Followers

Thursday 30 July 2015

What the Eden Project tropical waterfall says

(sorry - title's a bit forced; I needn't need to meditate or sit by the waterfall, what follows hit me from the start of a five-hour family visit.)

It's a no doubt irritating habit of mine to enthuse madly about things the people I'm talking/writing to probably already know about. But what the hell - have you been to the Eden project, just outside St Austell, in Cornwall?


A familiar image, perhaps. The meaning of the Project, what it can, in the best of all ways (immersion) teach us is valuable beyond price. 

Of course it's expensive - look at the scale and complexity of the whole thing! It's excellent value for money, though. And the kids loved it.

At the social level, it shows what can be done with a truly creative vision, given guts, energy and good team-work - and of course, brilliant fund-raising and planning. In those aspects alone, it is a truly heartwarming and encouraging place. It's brought a lot of employment and money into an area that badly needed both.

Did you ever visit the old disused claypits in the area pre-Project? Fascinating, but - yuk. This is what Eden looked like before they got going.





 It's not just the chance to explore and learn about the plants of medditeranean and tropical regions inside the mighty Biomes. I came away with a much stronger sense of the interrelatedness of organic and non-organic things - life-forms and environments.

eg this:


 The Seed. A huge solid (Cornish granite) sculpture which you are invited to contemplate quietly - it's set a little apart in its own space. It represents all seeds, and more - some deep structures. 

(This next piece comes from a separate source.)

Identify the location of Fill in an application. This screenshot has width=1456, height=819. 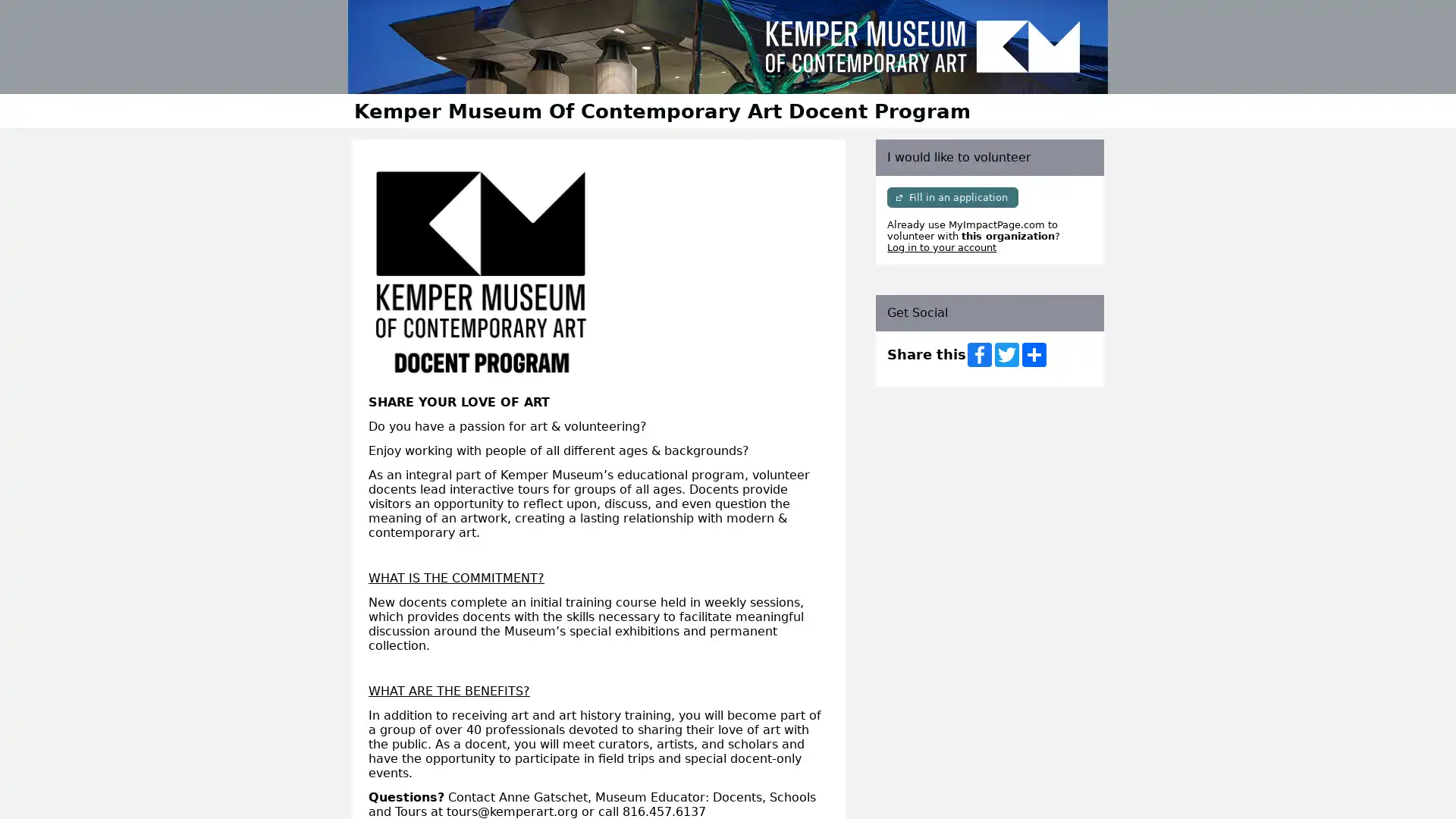
(952, 196).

You'll recognise the patterning from things such as a sunflower seed-head. The sculptor worked up a groundplan plan of 2000 circles according to Fibonacci numbers onto a graceful curved cone. According to Wikipedia, "(Fibonacci sequences) also appear in biological settings,[9] such as branching in trees, phyllotaxis (the arrangement of leaves on a stem), the fruit sprouts of a pineapple,[10] the flowering of an artichoke, an uncurling fern and the arrangement of a pine cone's bracts."

One of the signatures of the underlying unities of life, and of abstract human thought. Fibonacci sequences are, apparently, closely linked to the Golden Mean, that ancient guide to satisying proportionality in works of art.

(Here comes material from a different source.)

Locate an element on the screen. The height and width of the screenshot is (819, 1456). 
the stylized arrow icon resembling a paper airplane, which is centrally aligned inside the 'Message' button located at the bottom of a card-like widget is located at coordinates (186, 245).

What the Project tells us - no, what it makes us feel as well as think - is that we are entirely linked to the rest of the living and non-living world, and we are the first creatures to be able to conceptualise that underlying unity abstract thought and in works of art. So, er - let's not blow it.

BTW, outside the Domes there are some amusing and thought-provoking displays. It does this without being too preachy. Here's the Junk Monster - made up with what each of us will throw away in a lifetime, in the way of appliances and IT stuff:


And there's some lovely planting, to satisfy inquisitive gardeners even on a grey, showery day:

We live in a wordworld of exaggerated and trivial superlatives, but even that won't stop me saying that the Eden Project is amazing 
(OED "causing great surprise or wonder; astonishing" - so, not just "great fun" or even "cool....")

I'm proud of what they've achieved, and I'm not even Cornish!